* Exercise brief *
Output the data below exactly.

* Recorded data *
____

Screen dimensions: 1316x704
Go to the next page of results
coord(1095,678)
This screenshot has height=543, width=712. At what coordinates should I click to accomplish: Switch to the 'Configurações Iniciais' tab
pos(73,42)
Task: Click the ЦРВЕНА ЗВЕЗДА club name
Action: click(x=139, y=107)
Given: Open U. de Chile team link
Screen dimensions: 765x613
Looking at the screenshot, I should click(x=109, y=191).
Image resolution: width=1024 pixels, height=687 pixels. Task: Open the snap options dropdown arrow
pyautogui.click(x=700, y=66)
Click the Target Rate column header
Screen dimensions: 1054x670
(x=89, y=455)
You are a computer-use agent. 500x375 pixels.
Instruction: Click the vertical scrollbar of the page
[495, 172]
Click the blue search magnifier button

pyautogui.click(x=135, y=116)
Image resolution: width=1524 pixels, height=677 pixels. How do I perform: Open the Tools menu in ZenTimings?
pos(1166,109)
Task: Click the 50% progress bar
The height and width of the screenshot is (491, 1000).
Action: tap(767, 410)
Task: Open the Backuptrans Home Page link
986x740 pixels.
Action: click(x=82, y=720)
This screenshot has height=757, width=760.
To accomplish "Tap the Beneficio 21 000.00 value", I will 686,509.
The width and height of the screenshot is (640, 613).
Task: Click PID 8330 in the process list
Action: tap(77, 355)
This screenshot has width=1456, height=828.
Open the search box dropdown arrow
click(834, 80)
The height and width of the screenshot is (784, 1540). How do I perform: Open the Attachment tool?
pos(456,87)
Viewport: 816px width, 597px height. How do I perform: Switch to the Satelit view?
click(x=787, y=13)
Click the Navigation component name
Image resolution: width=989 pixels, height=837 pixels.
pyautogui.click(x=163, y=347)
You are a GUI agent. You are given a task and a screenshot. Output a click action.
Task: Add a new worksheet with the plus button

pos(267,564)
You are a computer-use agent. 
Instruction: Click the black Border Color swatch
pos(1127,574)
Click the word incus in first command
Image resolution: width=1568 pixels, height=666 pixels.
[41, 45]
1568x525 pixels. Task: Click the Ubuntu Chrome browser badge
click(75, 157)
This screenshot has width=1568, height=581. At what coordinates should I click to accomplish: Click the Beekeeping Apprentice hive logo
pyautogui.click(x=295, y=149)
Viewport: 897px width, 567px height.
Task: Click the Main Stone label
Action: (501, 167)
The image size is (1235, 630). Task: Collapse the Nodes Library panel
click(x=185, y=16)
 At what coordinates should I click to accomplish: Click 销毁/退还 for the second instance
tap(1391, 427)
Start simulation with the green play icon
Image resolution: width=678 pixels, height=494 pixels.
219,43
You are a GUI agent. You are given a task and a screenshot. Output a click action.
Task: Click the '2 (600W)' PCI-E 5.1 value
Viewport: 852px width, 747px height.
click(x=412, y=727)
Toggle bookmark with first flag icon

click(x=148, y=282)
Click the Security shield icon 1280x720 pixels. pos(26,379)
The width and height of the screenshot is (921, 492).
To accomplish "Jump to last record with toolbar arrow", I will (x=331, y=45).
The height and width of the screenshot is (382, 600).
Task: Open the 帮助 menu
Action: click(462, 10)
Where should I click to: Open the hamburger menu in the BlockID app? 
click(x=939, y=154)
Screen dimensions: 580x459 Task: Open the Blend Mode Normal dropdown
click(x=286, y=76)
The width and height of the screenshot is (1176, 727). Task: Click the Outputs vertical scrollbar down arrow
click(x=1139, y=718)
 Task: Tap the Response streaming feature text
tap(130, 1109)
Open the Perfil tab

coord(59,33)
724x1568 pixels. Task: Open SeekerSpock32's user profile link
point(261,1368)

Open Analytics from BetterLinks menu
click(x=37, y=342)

____

* Answer box *
Screen dimensions: 1316x704
Go to the next page of results
coord(1095,678)
This screenshot has height=543, width=712. At what coordinates should I click to accomplish: Switch to the 'Configurações Iniciais' tab
pos(73,42)
Task: Click the ЦРВЕНА ЗВЕЗДА club name
Action: click(x=139, y=107)
Given: Open U. de Chile team link
Screen dimensions: 765x613
Looking at the screenshot, I should click(x=109, y=191).
Image resolution: width=1024 pixels, height=687 pixels. Task: Open the snap options dropdown arrow
pyautogui.click(x=700, y=66)
Click the Target Rate column header
Screen dimensions: 1054x670
(x=89, y=455)
You are a computer-use agent. 500x375 pixels.
Instruction: Click the vertical scrollbar of the page
[495, 172]
Click the blue search magnifier button

pyautogui.click(x=135, y=116)
Image resolution: width=1524 pixels, height=677 pixels. How do I perform: Open the Tools menu in ZenTimings?
pos(1166,109)
Task: Click the 50% progress bar
The height and width of the screenshot is (491, 1000).
Action: tap(767, 410)
Task: Open the Backuptrans Home Page link
986x740 pixels.
Action: click(x=82, y=720)
This screenshot has height=757, width=760.
To accomplish "Tap the Beneficio 21 000.00 value", I will 686,509.
The width and height of the screenshot is (640, 613).
Task: Click PID 8330 in the process list
Action: tap(77, 355)
This screenshot has width=1456, height=828.
Open the search box dropdown arrow
click(834, 80)
The height and width of the screenshot is (784, 1540). How do I perform: Open the Attachment tool?
pos(456,87)
Viewport: 816px width, 597px height. How do I perform: Switch to the Satelit view?
click(x=787, y=13)
Click the Navigation component name
Image resolution: width=989 pixels, height=837 pixels.
pyautogui.click(x=163, y=347)
You are a GUI agent. You are given a task and a screenshot. Output a click action.
Task: Add a new worksheet with the plus button

pos(267,564)
You are a computer-use agent. 
Instruction: Click the black Border Color swatch
pos(1127,574)
Click the word incus in first command
Image resolution: width=1568 pixels, height=666 pixels.
[41, 45]
1568x525 pixels. Task: Click the Ubuntu Chrome browser badge
click(75, 157)
This screenshot has width=1568, height=581. At what coordinates should I click to accomplish: Click the Beekeeping Apprentice hive logo
pyautogui.click(x=295, y=149)
Viewport: 897px width, 567px height.
Task: Click the Main Stone label
Action: (501, 167)
The image size is (1235, 630). Task: Collapse the Nodes Library panel
click(x=185, y=16)
 At what coordinates should I click to accomplish: Click 销毁/退还 for the second instance
tap(1391, 427)
Start simulation with the green play icon
Image resolution: width=678 pixels, height=494 pixels.
219,43
You are a GUI agent. You are given a task and a screenshot. Output a click action.
Task: Click the '2 (600W)' PCI-E 5.1 value
Viewport: 852px width, 747px height.
click(x=412, y=727)
Toggle bookmark with first flag icon

click(x=148, y=282)
Click the Security shield icon 1280x720 pixels. pos(26,379)
The width and height of the screenshot is (921, 492).
To accomplish "Jump to last record with toolbar arrow", I will (x=331, y=45).
The height and width of the screenshot is (382, 600).
Task: Open the 帮助 menu
Action: click(462, 10)
Where should I click to: Open the hamburger menu in the BlockID app? 
click(x=939, y=154)
Screen dimensions: 580x459 Task: Open the Blend Mode Normal dropdown
click(x=286, y=76)
The width and height of the screenshot is (1176, 727). Task: Click the Outputs vertical scrollbar down arrow
click(x=1139, y=718)
 Task: Tap the Response streaming feature text
tap(130, 1109)
Open the Perfil tab

coord(59,33)
724x1568 pixels. Task: Open SeekerSpock32's user profile link
point(261,1368)

Open Analytics from BetterLinks menu
click(x=37, y=342)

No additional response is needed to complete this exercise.